■ Records shown:
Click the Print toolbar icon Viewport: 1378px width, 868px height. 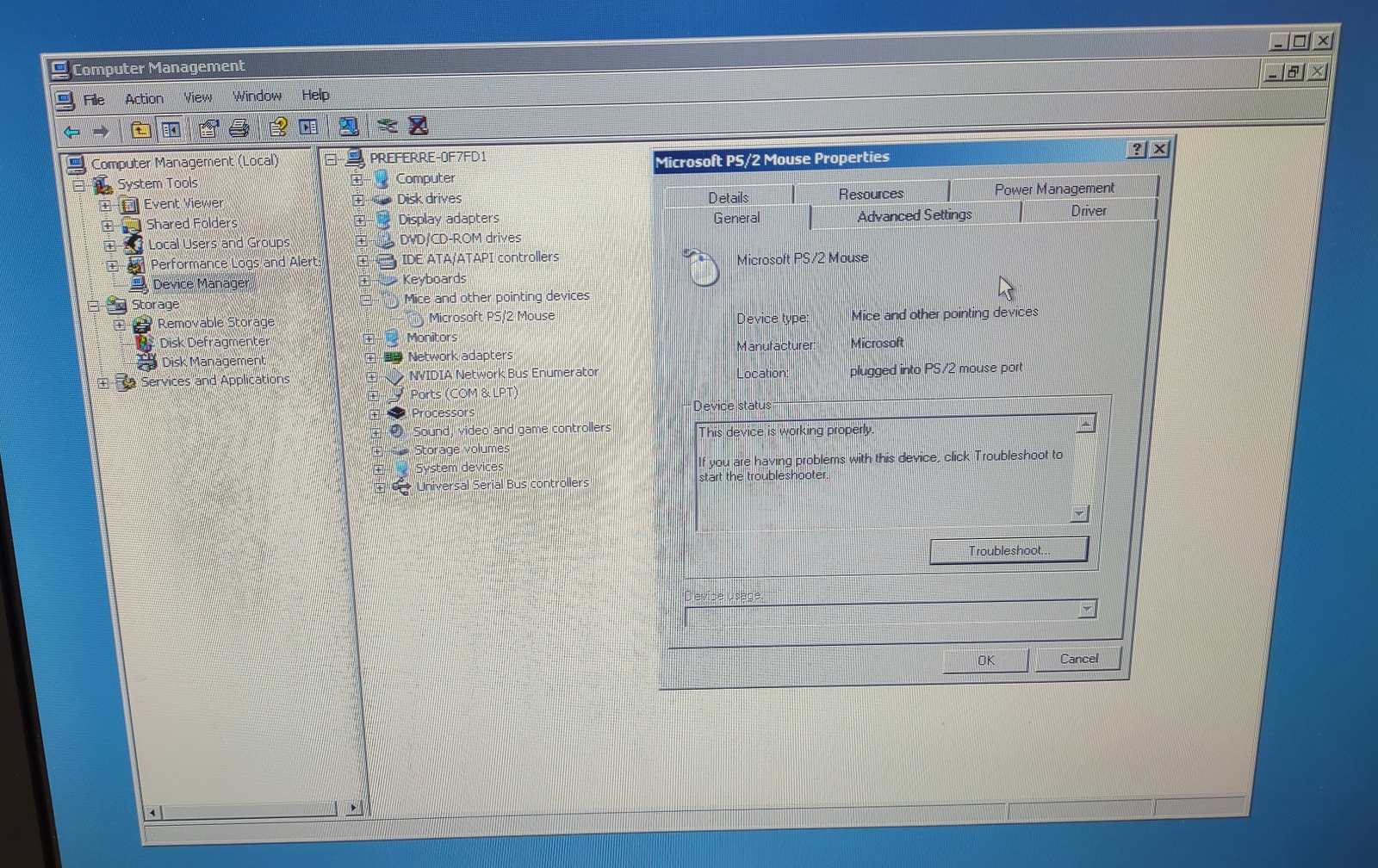coord(239,128)
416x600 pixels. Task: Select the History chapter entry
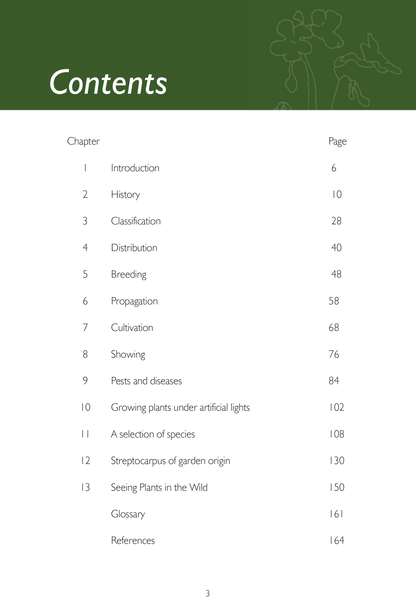pos(126,195)
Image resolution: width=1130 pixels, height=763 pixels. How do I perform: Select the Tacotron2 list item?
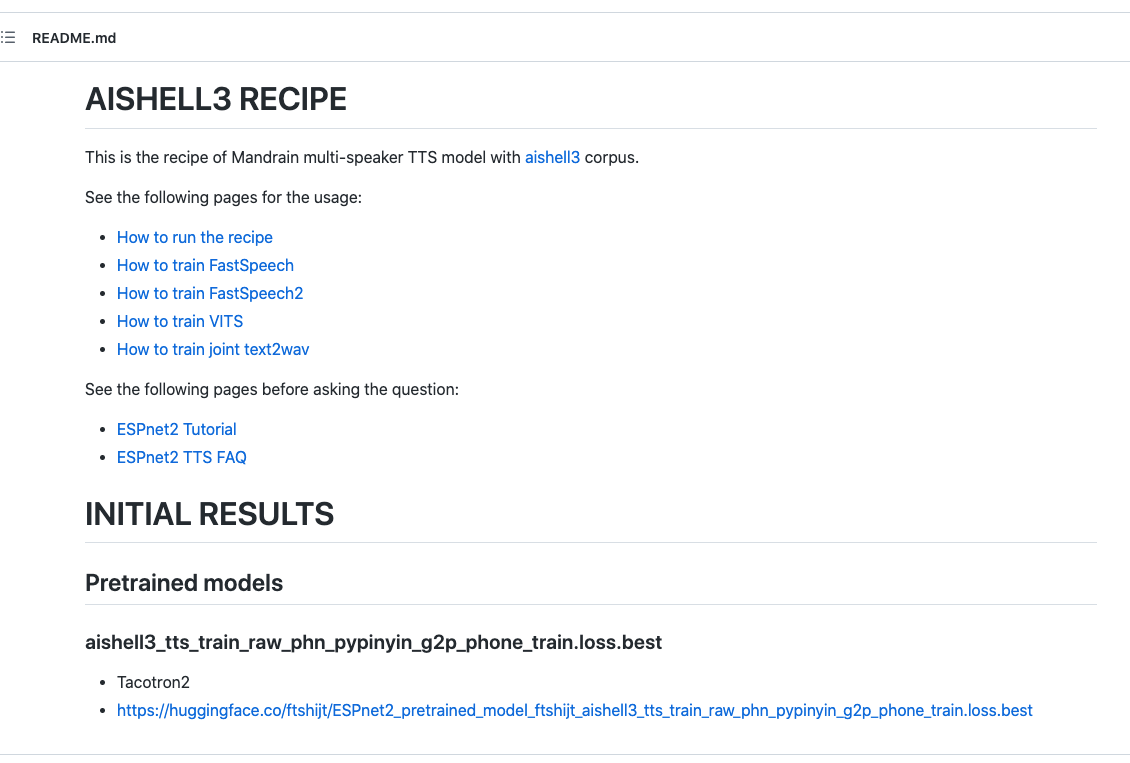[152, 682]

■ Task instructions: Would you transcribe, exactly and only, the lines from the one that contains "416x600 pixels. Task: Select" through the last line of the data above, without any pictures?

■ Output of the task:
416x600 pixels. Task: Select the History chapter entry
pos(126,195)
Image resolution: width=1130 pixels, height=763 pixels. How do I perform: Select the Tacotron2 list item?
[152, 682]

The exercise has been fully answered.